Below are some records; output exactly the lines from the line with "Acerca de (1121, 44)" to the line with "[button] (327, 145)", both ends kept, and nothing more.

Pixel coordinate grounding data
■ ■ ■ ■ ■ ■ ■
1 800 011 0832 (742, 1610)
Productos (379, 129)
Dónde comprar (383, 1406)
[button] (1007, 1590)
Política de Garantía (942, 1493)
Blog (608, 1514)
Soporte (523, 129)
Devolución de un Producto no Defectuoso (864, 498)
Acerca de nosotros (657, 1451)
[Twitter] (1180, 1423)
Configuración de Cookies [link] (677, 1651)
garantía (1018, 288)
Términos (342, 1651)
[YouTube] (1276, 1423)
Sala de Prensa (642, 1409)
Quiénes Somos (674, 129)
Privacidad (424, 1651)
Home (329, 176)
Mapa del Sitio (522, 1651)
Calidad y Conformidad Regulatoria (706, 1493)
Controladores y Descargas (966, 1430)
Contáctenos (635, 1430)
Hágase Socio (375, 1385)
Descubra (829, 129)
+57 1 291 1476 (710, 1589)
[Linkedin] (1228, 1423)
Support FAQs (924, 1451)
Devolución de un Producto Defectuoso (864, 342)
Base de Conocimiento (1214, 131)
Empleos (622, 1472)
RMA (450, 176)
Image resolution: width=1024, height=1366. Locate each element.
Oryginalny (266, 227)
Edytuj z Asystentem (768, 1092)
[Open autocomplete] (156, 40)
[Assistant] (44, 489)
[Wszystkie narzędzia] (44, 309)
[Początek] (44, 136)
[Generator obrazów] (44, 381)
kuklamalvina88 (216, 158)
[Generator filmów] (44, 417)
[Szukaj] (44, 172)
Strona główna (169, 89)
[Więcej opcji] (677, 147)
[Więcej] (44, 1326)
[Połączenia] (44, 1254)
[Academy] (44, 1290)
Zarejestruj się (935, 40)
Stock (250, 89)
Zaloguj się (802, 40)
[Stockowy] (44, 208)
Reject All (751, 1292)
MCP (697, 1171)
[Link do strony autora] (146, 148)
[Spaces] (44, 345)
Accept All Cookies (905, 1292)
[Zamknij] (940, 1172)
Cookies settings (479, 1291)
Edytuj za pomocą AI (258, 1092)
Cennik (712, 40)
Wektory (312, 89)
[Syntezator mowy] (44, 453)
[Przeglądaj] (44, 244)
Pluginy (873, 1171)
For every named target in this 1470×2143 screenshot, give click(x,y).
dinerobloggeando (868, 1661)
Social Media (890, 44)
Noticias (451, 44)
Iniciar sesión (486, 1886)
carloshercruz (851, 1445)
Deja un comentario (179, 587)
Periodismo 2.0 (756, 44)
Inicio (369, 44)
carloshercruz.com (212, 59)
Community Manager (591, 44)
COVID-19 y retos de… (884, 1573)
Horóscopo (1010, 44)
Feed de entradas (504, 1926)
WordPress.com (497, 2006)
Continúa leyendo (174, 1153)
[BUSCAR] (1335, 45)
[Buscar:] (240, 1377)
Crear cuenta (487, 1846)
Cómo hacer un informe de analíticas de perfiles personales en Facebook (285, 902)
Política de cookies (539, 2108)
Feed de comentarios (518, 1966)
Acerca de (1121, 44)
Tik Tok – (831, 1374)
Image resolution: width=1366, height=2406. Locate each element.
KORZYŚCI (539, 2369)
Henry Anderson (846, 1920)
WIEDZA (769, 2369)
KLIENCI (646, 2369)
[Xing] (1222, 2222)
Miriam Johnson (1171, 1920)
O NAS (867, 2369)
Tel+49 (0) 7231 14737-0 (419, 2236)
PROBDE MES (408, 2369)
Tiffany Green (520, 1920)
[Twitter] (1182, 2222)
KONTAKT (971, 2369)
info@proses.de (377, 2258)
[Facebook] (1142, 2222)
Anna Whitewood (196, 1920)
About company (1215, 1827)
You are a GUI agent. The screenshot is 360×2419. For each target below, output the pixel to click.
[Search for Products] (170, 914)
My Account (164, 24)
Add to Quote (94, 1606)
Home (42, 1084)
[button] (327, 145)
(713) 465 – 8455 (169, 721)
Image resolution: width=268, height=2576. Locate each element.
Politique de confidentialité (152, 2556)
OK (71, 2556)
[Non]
■ ■ ■ ■ ■ ■ ■
Response for this exercise
Acerca de (1121, 44)
Tik Tok – (831, 1374)
Image resolution: width=1366, height=2406. Locate each element.
KORZYŚCI (539, 2369)
Henry Anderson (846, 1920)
WIEDZA (769, 2369)
KLIENCI (646, 2369)
[Xing] (1222, 2222)
Miriam Johnson (1171, 1920)
O NAS (867, 2369)
Tel+49 (0) 7231 14737-0 (419, 2236)
PROBDE MES (408, 2369)
Tiffany Green (520, 1920)
[Twitter] (1182, 2222)
KONTAKT (971, 2369)
info@proses.de (377, 2258)
[Facebook] (1142, 2222)
Anna Whitewood (196, 1920)
About company (1215, 1827)
You are a GUI agent. The screenshot is 360×2419. For each target below, output the pixel to click.
[Search for Products] (170, 914)
My Account (164, 24)
Add to Quote (94, 1606)
Home (42, 1084)
[button] (327, 145)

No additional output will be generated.